• [DATA FOR THE TASK]:
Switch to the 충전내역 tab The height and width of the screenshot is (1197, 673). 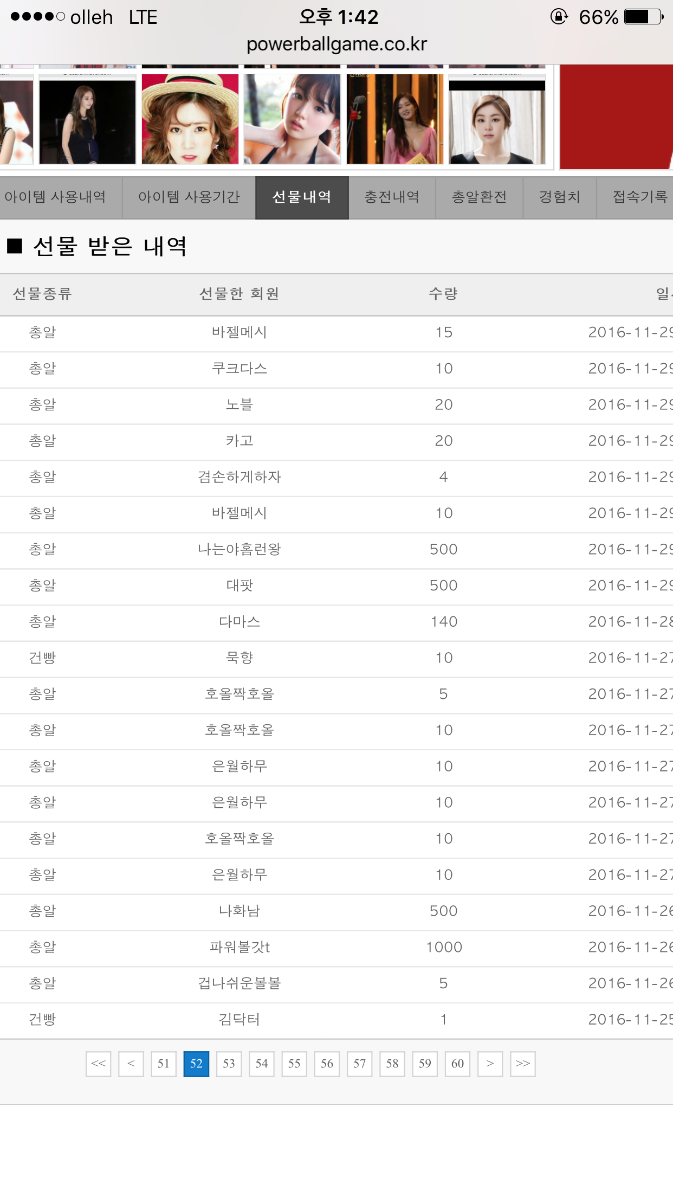tap(392, 197)
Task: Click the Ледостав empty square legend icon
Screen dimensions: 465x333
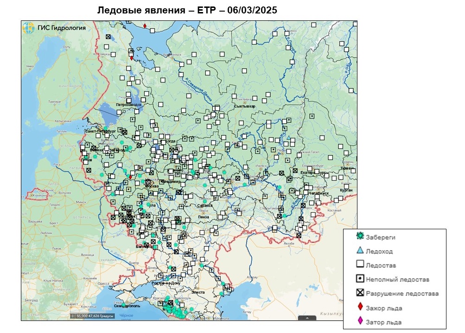Action: (x=360, y=265)
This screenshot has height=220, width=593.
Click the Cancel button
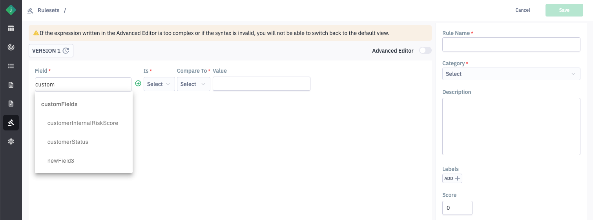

• [WHAT YOU SHOULD DO]:
Using the data above, return every line that contains the string "Click".

• [FINISHED TASK]:
Task: Click the Ледостав empty square legend icon
Click the Cancel button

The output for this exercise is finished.